Retry & Error Handling Guide
Resilient pipeline execution with retry policies, backoff, and dead-letter queues
Version: {VERSION} Related: Execution Guide, Scheduling Guide
Overview
Failures are inevitable in distributed systems. Taskiq-Flow provides comprehensive retry and error handling mechanisms to ensure pipeline robustness.
This guide covers:
- Retry policies at task and pipeline levels
- Exponential backoff strategies
- Dead-letter queues (DLQ) for unrecoverable failures
- Conditional retry logic
- Timeout configuration
- Monitoring retry metrics
1. Understanding Retries
A retry is automatically re-executing a failed task with the same inputs.
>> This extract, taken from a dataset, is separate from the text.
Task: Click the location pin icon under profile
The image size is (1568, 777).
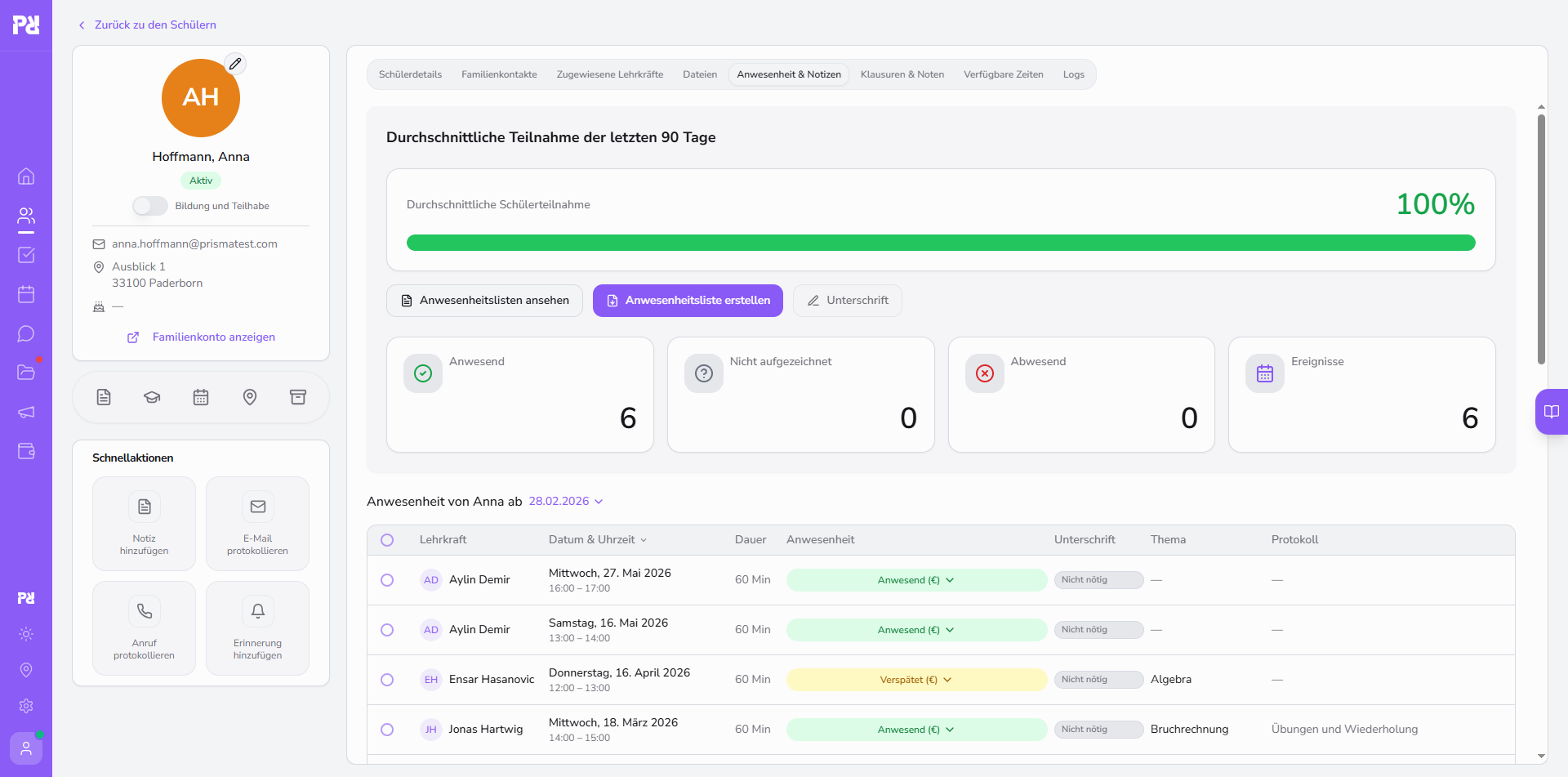Action: point(250,397)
Retry policies define when and how to retry.
When to Retry
✅ Good candidates for retry:
- Network timeouts (external API unavailable)
- Database connection errors (transient)
- Rate limit hits (retry-after header)
- Temporary resource exhaustion
❌ Do NOT retry:
- Validation errors (bad input won’t fix itself)
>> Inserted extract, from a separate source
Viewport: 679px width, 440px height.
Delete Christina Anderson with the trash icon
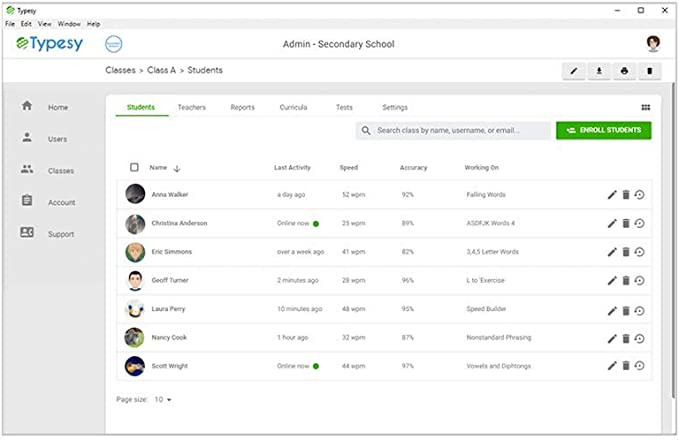click(626, 223)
- Programming errors (bug in code)
- Missing data (won’t reappear)
- Permanent failures (404 Not Found, 401 Unauthorized)
2. Retry at Task Level
Configure retry directly on the task decorator:
@broker.task(
max_retries=3, # Maximum retry attempts (default: 0 = no retry)
retry_delay=5.0, # Seconds between retries
retry_backoff=2.0, # Multiply delay by this after each attempt
retry_timeout=60 # Overall timeout including retries
)
async def flaky_api_call():
response = await call_external_api()
return response.json()
Retry sequence:
| Attempt | Delay | Cumulative |
|---|---|---|
| 1 (initial) | 0s | 0s |
| 2 (retry 1) | 5s | 5s |
| 3 (retry 2) | 10s (5 × 2) | 15s |
| 4 (retry 3) | 20s (10 × 2) | 35s |
| Final failure | — | 35s |
3. Retry at Pipeline Level
Apply consistent retry policy to all tasks in a pipeline:
pipeline = Pipeline(broker)
pipeline.with_retry(
max_attempts=3,
delay=2.0, # Initial delay
backoff=1.5, # Backoff multiplier
on_retry=None # Optional callback
)
All tasks in this pipeline inherit this policy unless they have their own.
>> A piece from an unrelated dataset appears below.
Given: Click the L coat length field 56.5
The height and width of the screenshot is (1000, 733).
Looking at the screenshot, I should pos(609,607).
Inheritance precedence: Task-level overrides pipeline-level.
4. Custom Retry Policies
For fine control, implement RetryPolicy:
from taskiq_flow import RetryPolicy
class MyRetryPolicy(RetryPolicy):
def should_retry(self, attempt: int, exception: Exception) -> bool:
# Retry only on network errors, max 5 attempts
if attempt >= 5:
return False
return isinstance(exception, NetworkError)
def get_delay(self, attempt: int) -> float:
# Custom backoff: 2^attempt + random jitter
import random
base = 2 ** attempt
jitter = random.uniform(-0.1, 0.1) * base
return max(0.5, base + jitter)
pipeline.with_retry(policy=MyRetryPolicy())
4.1. Conditional Retry (Only on Specific Exceptions)
@broker.task
async def task_with_selective_retry():
try:
result = await call_api()
return result
except NetworkTimeout:
# This exception type should be retried
raise RetryException("Timeout, will retry")
except InvalidResponse:
# This error is permanent; don't retry
raise # Will fail immediately
Built-in exception-based retry:
from taskiq.exceptions import RetryException
@broker.task(retry_on=[NetworkError, TimeoutError])
async def task():
# Automatically retries on these exception types
pass
5. Exponential Backoff with Jitter
Avoid thundering herd problem (all retries happen at same time):
import random
def exponential_backoff_with_jitter(
attempt: int,
base_delay: float = 1.0,
max_delay: float = 60.0,
backoff_factor: float = 2.0,
jitter: bool = True
) -> float:
"""Calculate retry delay."""
delay = min(max_delay, base_delay * (backoff_factor ** attempt))
if jitter:
# Add ±10% random jitter
delay *= random.uniform(0.9, 1.1)
return delay
# Usage in policy
class JitteredRetryPolicy(RetryPolicy):
def get_delay(self, attempt: int) -> float:
return exponential_backoff_with_jitter(attempt, base_delay=2.0)
Why jitter? Prevents synchronized retry storms that overwhelm services.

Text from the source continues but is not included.